- Exercise goal
Retype exactly the lines from the one containing "The height and width of the screenshot is (504, 804)." through the last line of the records below, including both, and leave out any pictures.

○ ○ ○ ○

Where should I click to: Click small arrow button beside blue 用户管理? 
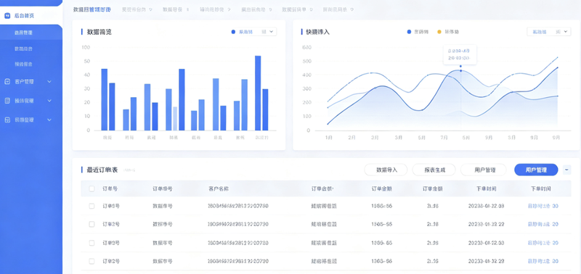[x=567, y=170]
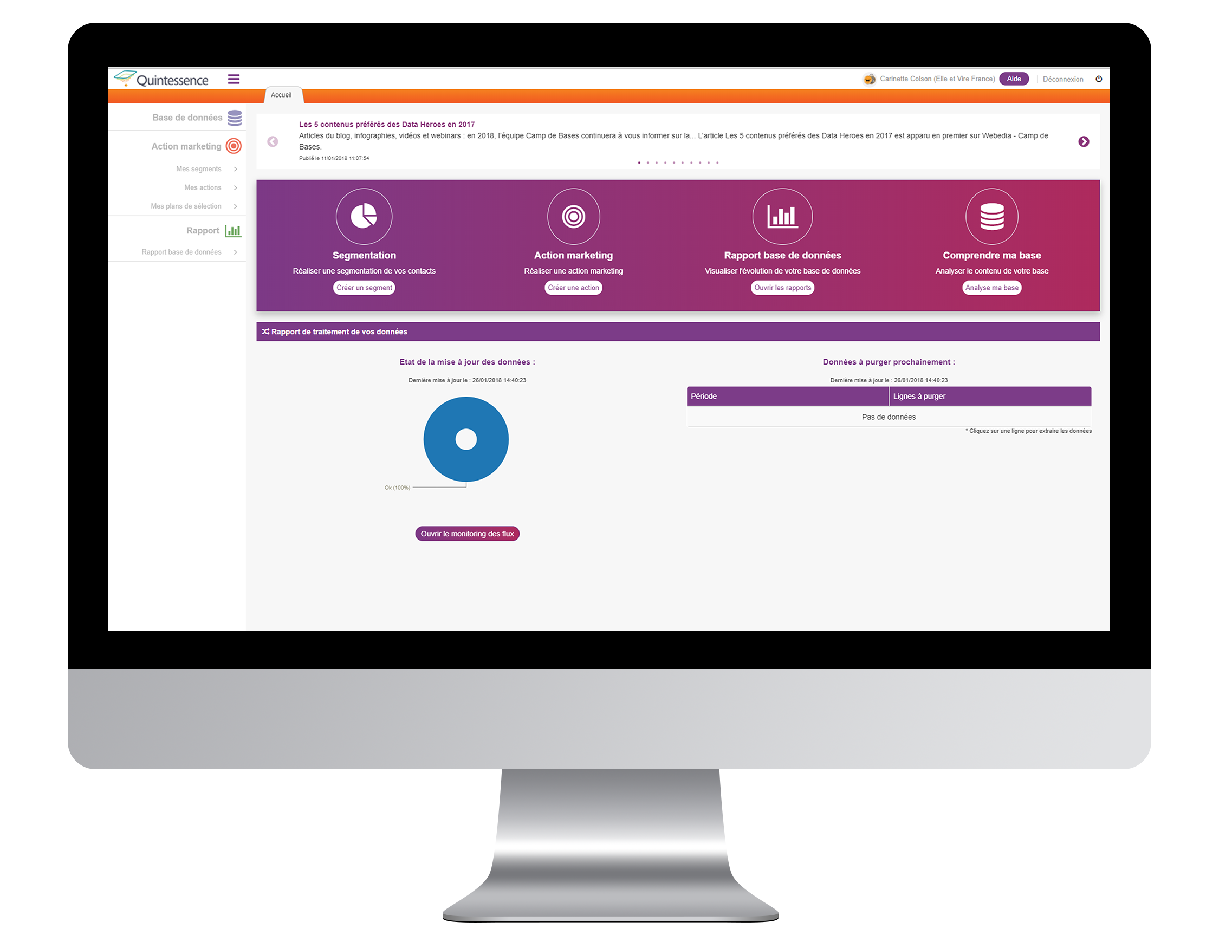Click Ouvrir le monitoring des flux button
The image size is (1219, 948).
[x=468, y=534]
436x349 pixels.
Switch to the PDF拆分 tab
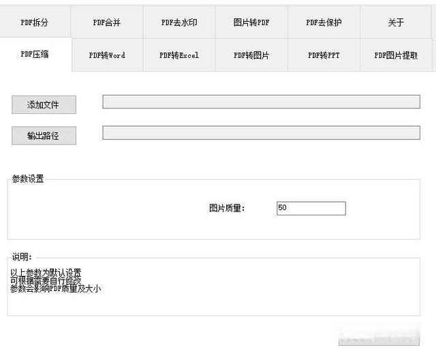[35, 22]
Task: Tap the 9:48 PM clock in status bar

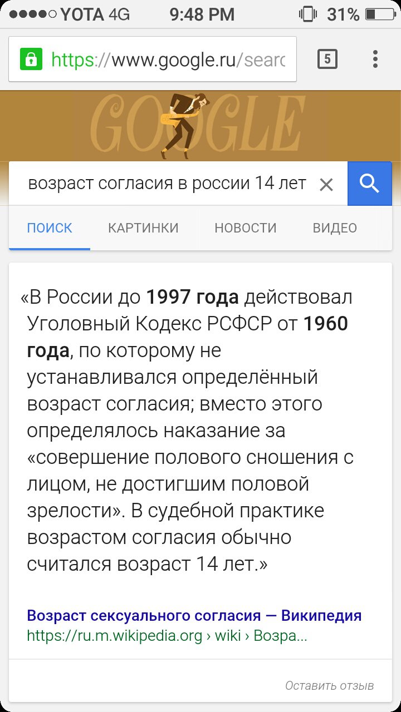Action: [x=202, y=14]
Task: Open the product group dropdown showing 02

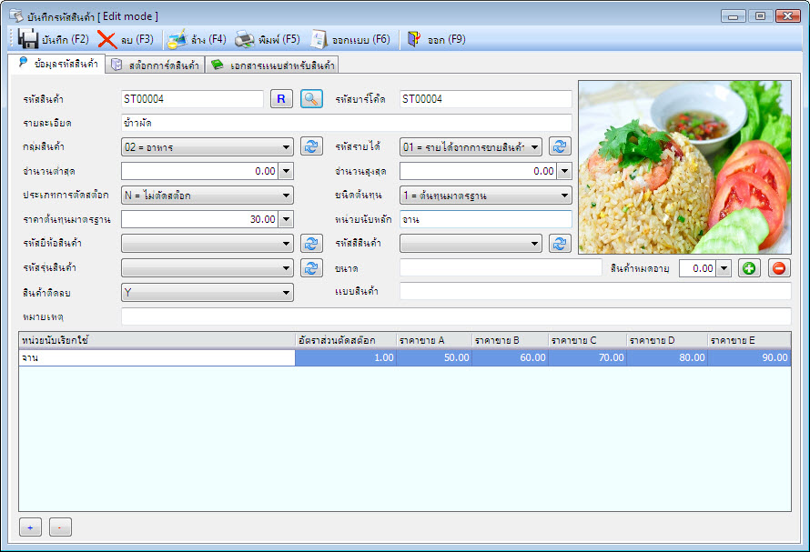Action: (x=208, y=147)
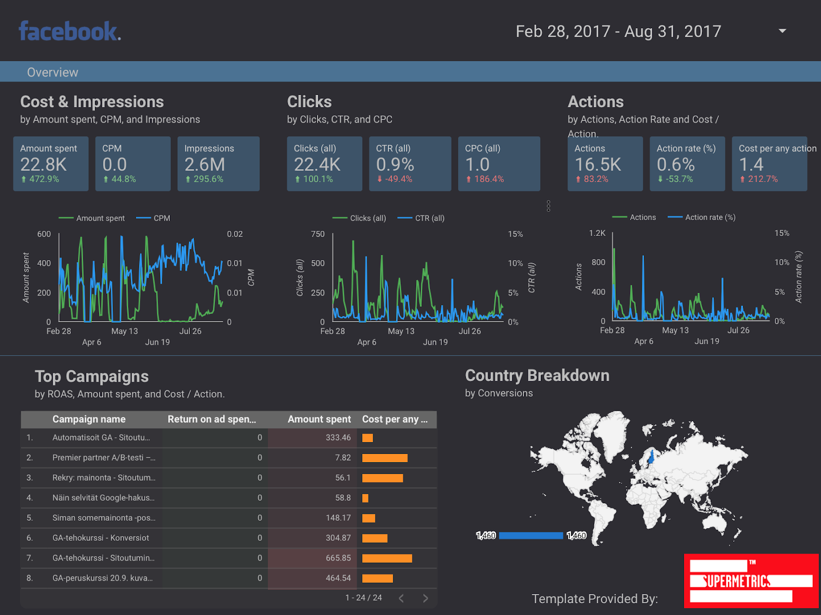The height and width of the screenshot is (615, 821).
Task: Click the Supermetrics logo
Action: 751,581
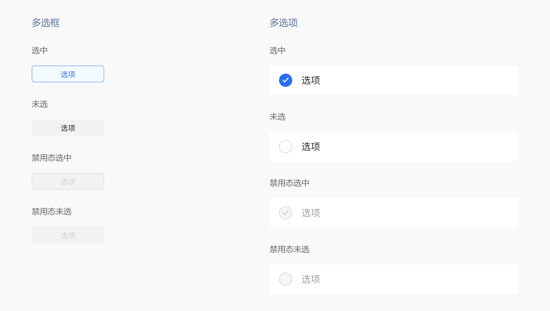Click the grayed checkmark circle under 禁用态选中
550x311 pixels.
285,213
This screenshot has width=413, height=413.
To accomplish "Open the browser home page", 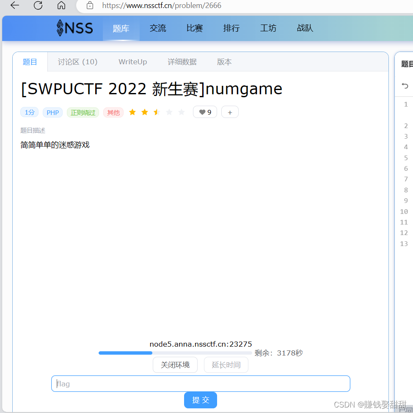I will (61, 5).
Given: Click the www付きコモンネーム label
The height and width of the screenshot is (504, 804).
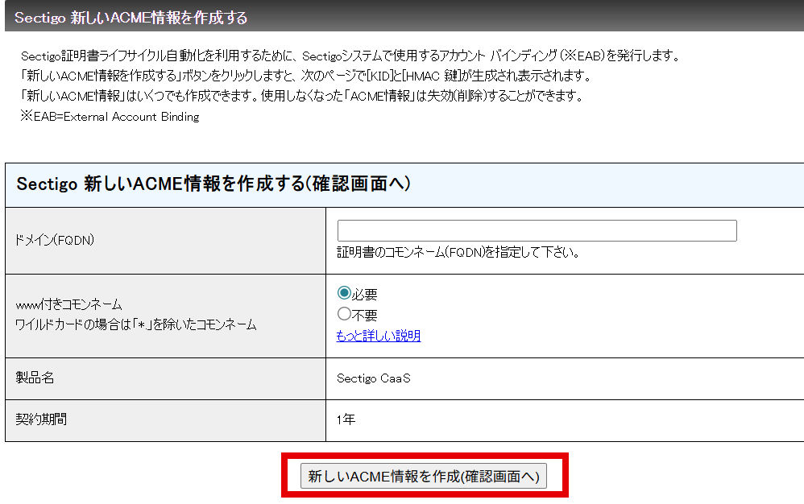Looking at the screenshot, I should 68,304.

○ ○ ○ ○

- Written answer
The height and width of the screenshot is (504, 804).
Looking at the screenshot, I should 68,304.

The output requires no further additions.